Commercial Litigation and Arbitration

§ 1927 Sanctions — Meaning of “Unreasonably and Vexatiously” — “A case may be weak, but as long as it is not without circumstantial foundation, it is not frivolous” (Good Quote)

§ 1927 Sanctions — Meaning of “Unreasonably and Vexatiously” —  "A case may be weak, but as long as it is not without circumstantial foundation, it is not frivolous" (Good Quote)

Barnhart v. Lamar Advertising Co., 2013 U.S. App. LEXIS 14174 911th Cir. July 15, 2013):

Section 1927 provides, in relevant part, that "[a]ny attorney . . . who so multiplies the proceedings in any case unreasonably and vexatiously may be required by the court to satisfy personally the excess costs, expenses, and attorneys' fees reasonably incurred because of such conduct." 28 U.S.C. § 1927. Congress designed § 1927 "to sanction attorneys who 'willfully abuse the judicial process by conduct tantamount to bad faith.'" Schwartz v. Millon Air, Inc., 341 F.3d 1220, 1225 (11th Cir. 2003) (quoting Malautea v. Suzuki Motor Co., 987 F.2d 1536, 1544 (11th Cir. 1993)). For a court to justify an award of sanctions under § 1927, three conditions must be satisfied: (1) the attorney must engage in unreasonable and vexatious conduct, (2) that conduct must have multiplied the proceedings, and (3) the amount of sanctions must bear a financial nexus to the excess proceedings. Peterson v. BMI Refractories, 124 F.3d 1386, 1396 (11th Cir. 1997).

***[T]he district court did not clearly err in finding that Barnhart and his counsel had "good grounds" to pursue this claim. (Id. at 4.) That is, counsel did not engage in unreasonable and vexatious conduct because this claim was not frivolous, and this claim did not become frivolous during the course of the litigation.

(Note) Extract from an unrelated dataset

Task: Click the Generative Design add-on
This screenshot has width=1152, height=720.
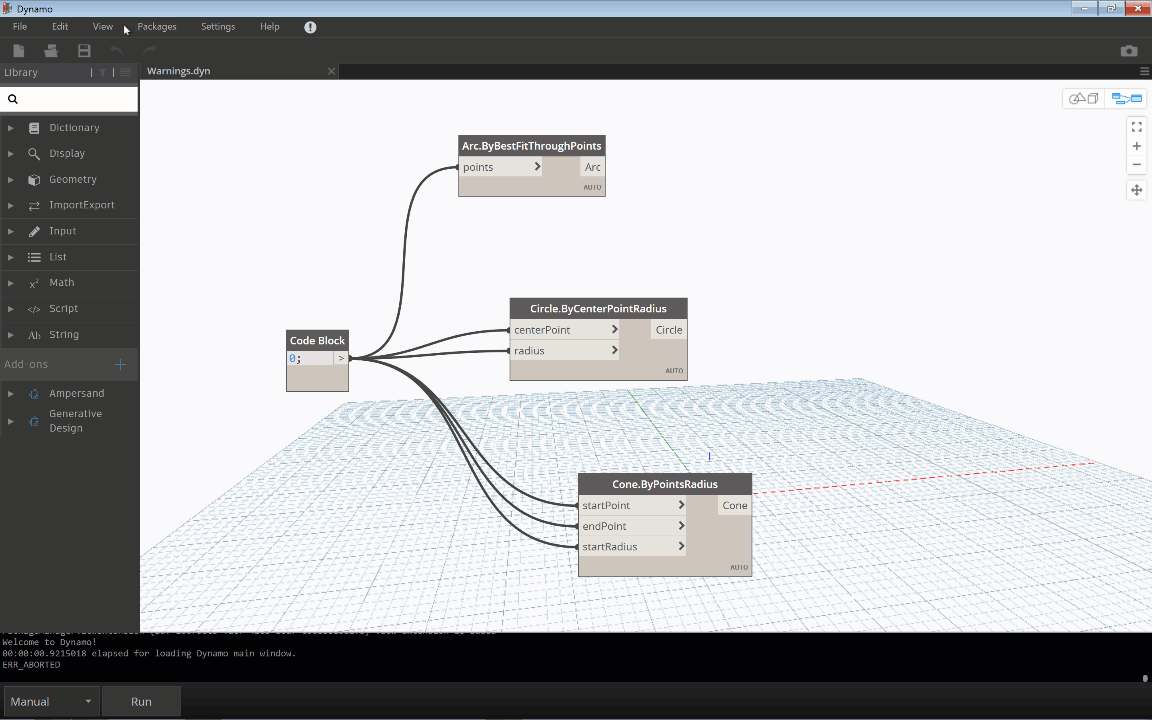Action: (x=76, y=421)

An attorney engages in unreasonable and vexatious conduct when the conduct is "so egregious that it is tantamount to bad faith." Norelus v. Denny's, Inc., 628 F.3d 1270, 1282 (11th Cir. 2010) (quoting Amlong & Amlong, P.A. v. Denny's, Inc., 500 F.3d 1230, 1239 (11th Cir. 2007)) (internal quotation marks omitted). An attorney acts in bad faith when he "knowingly or recklessly pursues a frivolous claim." Peer, 606 F.3d at 1314. Negligent conduct is not enough. Amlong & Amlong, 500 F.3d at 1241-42. "Determinations regarding frivolity are to be made on a case-by-case basis." Sullivan v. Sch. Bd. of Pinellas Cnty., 773 F.2d 1182, 1189 (11th Cir. 1985). A case may be weak, but as long as it is not "without circumstantial foundation," it is not frivolous. Hudson v. Int'l Computer Negotiations, Inc., 499 F.3d 1252, 1265 (11th Cir. 2007) (quoting Cordoba v. Dillard's, Inc., 419 F.3d 1169, 1187 (11th Cir. 2005)). When deciding if a claim is frivolous, we ask "whether th[e] evidence was so obviously deficient that [the party] and her counsel should be forced to pay . . . attorney's fees and expenses." Cordoba, 419 F.3d at 1180. Moreover, whether an attorney acts in bad faith is a question of fact that we review for clear error. See Malautea, 987 F.2d at 1544 (concluding that the district court did not clearly err in finding that the attorney had acted in bad faith).